This is part two of a six-part series in which I’ll look at
the State Of The System for all 30 major league teams. I’ll talk about what’s
working, what’s not, and identify a few names to look out for (or beware of)
for 2006.

Baltimore Orioles

  • What’s Working: A lot more than what used to be. In
    2003, the Orioles took Nick Markakis with the No. 7 overall pick, and surprised
    those listening to the draft when they announced him as an outfielder. Markakis
    was a two-way star at Young Harris JC in Georgia, and most teams preferred his
    power stuff on the mound as a lefthander. At this point, it looks like the
    Orioles made a smart decision. 2002 first-round pick Adam Loewen has gone
    from possible bust to somebody to be excited about again, and the Orioles should
    be commended for their patience with him. After a miserable 2004 draft that
    included the debacle surrounding unsigned first-round pick Wade Townsend, the
    2005 draft class has the potential to be a monster. Outfielder Nolan Reimold had a late-season slump at Bowling Green (when the upper-level scouts were
    coming to see him), and the Orioles were able to steal him in the second round.
    First-round pick Brandon Snyder was impressive in his pro debut, supplemental
    first-rounder Garrett Olson was absolutely sparkling, and third round pick
    Brandon Erbe has the potential to be a bigger steal than Reimold.

  • What’s Not Working: Snyder is the only decent
    non-outfield position prospect in the entire system, and whether he’s a catcher
    or a third baseman in the end is yet to be determined. For a team that needs
    help immediately, the overwhelming majority of their best talent is at least
    two years away.

  • 2006 Rookies: Not officially a rookie, righthander
    Chris Ray steps into the closer role, and while he’s a step down from B.J.
    , he has the skills to perform admirably. Markakis could enter the lineup
    in the second half with a strong start at Triple-A.

Collected data:
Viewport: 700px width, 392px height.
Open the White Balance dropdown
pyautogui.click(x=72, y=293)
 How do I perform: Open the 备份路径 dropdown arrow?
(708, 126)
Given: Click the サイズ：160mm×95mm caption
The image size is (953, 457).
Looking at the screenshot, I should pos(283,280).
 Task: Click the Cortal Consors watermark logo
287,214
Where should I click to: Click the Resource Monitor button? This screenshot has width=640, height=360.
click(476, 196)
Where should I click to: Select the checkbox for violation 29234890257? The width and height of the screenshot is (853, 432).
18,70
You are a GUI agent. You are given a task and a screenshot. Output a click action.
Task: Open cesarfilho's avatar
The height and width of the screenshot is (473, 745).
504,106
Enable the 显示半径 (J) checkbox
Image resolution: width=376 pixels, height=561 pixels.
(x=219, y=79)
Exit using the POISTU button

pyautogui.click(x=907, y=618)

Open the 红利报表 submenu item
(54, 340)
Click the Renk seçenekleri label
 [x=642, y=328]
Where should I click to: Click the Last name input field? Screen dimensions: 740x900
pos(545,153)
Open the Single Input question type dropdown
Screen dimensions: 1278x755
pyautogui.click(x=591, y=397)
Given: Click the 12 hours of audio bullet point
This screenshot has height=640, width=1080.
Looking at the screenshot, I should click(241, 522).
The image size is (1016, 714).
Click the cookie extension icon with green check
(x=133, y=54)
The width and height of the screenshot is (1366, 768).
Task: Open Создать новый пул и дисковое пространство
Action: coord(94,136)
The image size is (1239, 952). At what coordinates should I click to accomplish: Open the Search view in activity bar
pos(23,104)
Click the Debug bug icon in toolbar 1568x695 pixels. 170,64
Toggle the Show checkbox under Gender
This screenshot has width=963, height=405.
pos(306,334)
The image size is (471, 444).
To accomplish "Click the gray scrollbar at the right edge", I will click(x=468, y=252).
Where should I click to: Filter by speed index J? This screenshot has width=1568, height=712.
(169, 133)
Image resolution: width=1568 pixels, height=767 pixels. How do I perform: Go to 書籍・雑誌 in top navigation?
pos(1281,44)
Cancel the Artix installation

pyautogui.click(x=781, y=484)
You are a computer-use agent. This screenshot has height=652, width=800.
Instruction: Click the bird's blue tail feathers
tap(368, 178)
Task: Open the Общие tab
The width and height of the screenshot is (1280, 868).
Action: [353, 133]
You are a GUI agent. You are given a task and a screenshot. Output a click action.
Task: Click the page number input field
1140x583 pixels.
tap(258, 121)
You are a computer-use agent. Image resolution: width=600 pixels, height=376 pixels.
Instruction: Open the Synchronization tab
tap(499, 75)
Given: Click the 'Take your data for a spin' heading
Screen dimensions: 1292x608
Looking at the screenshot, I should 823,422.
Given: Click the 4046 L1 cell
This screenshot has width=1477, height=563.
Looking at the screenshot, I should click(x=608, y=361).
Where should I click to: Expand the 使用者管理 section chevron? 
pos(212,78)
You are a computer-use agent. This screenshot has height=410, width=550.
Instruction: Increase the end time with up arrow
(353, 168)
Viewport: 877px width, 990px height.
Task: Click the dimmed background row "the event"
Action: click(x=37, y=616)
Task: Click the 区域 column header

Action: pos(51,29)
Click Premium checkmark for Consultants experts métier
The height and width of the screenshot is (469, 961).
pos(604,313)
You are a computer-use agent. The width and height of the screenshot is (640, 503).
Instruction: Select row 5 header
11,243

◆ Prompt A
Answer these questions using the Orioles system report:
(i) At which school was Nick Markakis a two-way star?
(ii) In which round did the Orioles take Nolan Reimold?
(iii) Which pitcher steps into the closer role?
◆ Prompt B
Go on with the Orioles system report, starting right after its final sentence about Markakis.
The collected data comes from a source separate from the Orioles system report.

◆ Answer box A
(i) Young Harris JC in Georgia
(ii) The second round
(iii) Chris Ray

◆ Answer box B
  • I Like Him Better Than Most: With all the disclaimers
    about teenage pitchers in full effect, I’m still very high on Erbe, who
    struck out 57 in 30 innings in his pro debut, despite not turning 18 until
    Christmas day. He has a nearly perfect pitching body, and already touches 98
    mph–so while there’s still so much that can go wrong between now and the time
    Erbe would be ready for the majors, all the planets seem to be aligned as we enter the season.

  • Don’t Believe The Hype: I have no problem with the
    argument that Markakis is a very good prospect and the best in the Baltimore system. However, other than his ability to hit for average, none of his other
    numbers pops out at you. His power is somewhat projectable but currently
    middling, he draws a decent but not overwhelming amount of walks, and he’s a
    good runner, but not any sort of danger on the basepaths. To put him in the
    elite class is still doing a lot of dreaming.

Boston Red Sox

  • What’s Working: The Red Sox have done a wonderful job
    lately in developing quality pitching. Both Jonathan Papelbon and Jon Lester
    had breakout seasons, while the almost equally impressive Anibal Sanchez was
    used in the Josh Beckett trade. Like the Orioles, Boston’s 2005 draft has
    impact potential. Getting outfielder Jacoby Ellsbury and closer Craig Hansen

    with back-to-back picks late in the first round was a coup, and they followed
    that up with a 3-for-3 performance in their trio of supplemental first-round
    picks, getting polished college infielder Jed Lowrie and a pair of high-ceiling
    arms in Clay Buchholz and Michael Bowden.

  • What’s Not Working: The Red Sox are anything but
    stocked when it comes to position players, particularly when it comes to
    infielders and catchers. Jason Varitek is one of the best catchers around, but
    the inclusion of Kelly Shoppach in the Coco Crisp deal is a little puzzling.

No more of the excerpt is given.